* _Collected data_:
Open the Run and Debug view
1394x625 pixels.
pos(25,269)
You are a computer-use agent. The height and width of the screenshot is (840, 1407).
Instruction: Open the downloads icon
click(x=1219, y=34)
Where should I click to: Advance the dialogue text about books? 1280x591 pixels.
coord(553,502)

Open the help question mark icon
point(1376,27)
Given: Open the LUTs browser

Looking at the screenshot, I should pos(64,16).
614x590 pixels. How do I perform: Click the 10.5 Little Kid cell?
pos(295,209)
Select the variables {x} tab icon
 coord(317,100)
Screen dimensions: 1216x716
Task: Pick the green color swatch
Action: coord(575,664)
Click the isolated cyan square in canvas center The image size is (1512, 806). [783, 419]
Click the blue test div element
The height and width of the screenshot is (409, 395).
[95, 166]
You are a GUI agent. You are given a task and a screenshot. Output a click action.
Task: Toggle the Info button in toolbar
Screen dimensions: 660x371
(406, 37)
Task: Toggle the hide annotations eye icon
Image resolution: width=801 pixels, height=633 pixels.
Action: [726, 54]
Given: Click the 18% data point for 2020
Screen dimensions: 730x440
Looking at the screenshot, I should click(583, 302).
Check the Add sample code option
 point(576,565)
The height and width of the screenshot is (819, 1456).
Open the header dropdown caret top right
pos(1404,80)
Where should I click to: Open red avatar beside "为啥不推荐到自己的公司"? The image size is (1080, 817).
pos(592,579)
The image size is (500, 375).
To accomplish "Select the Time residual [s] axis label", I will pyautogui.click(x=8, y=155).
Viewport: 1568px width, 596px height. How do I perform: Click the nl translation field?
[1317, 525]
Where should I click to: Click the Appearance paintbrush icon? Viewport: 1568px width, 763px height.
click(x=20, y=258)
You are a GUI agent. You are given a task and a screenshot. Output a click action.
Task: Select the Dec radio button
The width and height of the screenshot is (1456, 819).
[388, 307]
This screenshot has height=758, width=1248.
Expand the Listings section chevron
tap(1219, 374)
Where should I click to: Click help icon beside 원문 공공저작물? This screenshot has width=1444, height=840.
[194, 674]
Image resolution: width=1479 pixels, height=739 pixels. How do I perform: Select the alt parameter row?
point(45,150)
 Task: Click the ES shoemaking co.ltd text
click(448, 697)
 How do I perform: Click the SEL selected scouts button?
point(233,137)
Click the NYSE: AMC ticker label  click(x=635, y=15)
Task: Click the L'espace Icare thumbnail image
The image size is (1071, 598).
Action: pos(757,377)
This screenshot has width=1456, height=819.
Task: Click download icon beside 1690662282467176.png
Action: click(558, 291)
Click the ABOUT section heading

* _Do this_:
In the lines above, change every "Where should I click to" to "Where do I click to" and leave everything else as it is.

* _In response_:
Open the Run and Debug view
1394x625 pixels.
pos(25,269)
You are a computer-use agent. The height and width of the screenshot is (840, 1407).
Instruction: Open the downloads icon
click(x=1219, y=34)
Where do I click to: Advance the dialogue text about books? 1280x591 pixels.
coord(553,502)

Open the help question mark icon
point(1376,27)
Given: Open the LUTs browser

Looking at the screenshot, I should pos(64,16).
614x590 pixels. How do I perform: Click the 10.5 Little Kid cell?
pos(295,209)
Select the variables {x} tab icon
 coord(317,100)
Screen dimensions: 1216x716
Task: Pick the green color swatch
Action: coord(575,664)
Click the isolated cyan square in canvas center The image size is (1512, 806). [783, 419]
Click the blue test div element
The height and width of the screenshot is (409, 395).
[95, 166]
You are a GUI agent. You are given a task and a screenshot. Output a click action.
Task: Toggle the Info button in toolbar
Screen dimensions: 660x371
(406, 37)
Task: Toggle the hide annotations eye icon
Image resolution: width=801 pixels, height=633 pixels.
Action: [726, 54]
Given: Click the 18% data point for 2020
Screen dimensions: 730x440
Looking at the screenshot, I should click(583, 302).
Check the Add sample code option
 point(576,565)
The height and width of the screenshot is (819, 1456).
Open the header dropdown caret top right
pos(1404,80)
Where do I click to: Open red avatar beside "为啥不推荐到自己的公司"? The image size is (1080, 817).
pos(592,579)
The image size is (500, 375).
To accomplish "Select the Time residual [s] axis label", I will pyautogui.click(x=8, y=155).
Viewport: 1568px width, 596px height. How do I perform: Click the nl translation field?
[1317, 525]
Where do I click to: Click the Appearance paintbrush icon? Viewport: 1568px width, 763px height.
click(x=20, y=258)
You are a GUI agent. You are given a task and a screenshot. Output a click action.
Task: Select the Dec radio button
The width and height of the screenshot is (1456, 819).
[388, 307]
This screenshot has height=758, width=1248.
Expand the Listings section chevron
tap(1219, 374)
Where do I click to: Click help icon beside 원문 공공저작물? This screenshot has width=1444, height=840.
[194, 674]
Image resolution: width=1479 pixels, height=739 pixels. How do I perform: Select the alt parameter row?
point(45,150)
 Task: Click the ES shoemaking co.ltd text
click(448, 697)
 How do I perform: Click the SEL selected scouts button?
point(233,137)
Click the NYSE: AMC ticker label  click(x=635, y=15)
Task: Click the L'espace Icare thumbnail image
The image size is (1071, 598).
Action: pos(757,377)
This screenshot has width=1456, height=819.
Task: Click download icon beside 1690662282467176.png
Action: click(558, 291)
Click the ABOUT section heading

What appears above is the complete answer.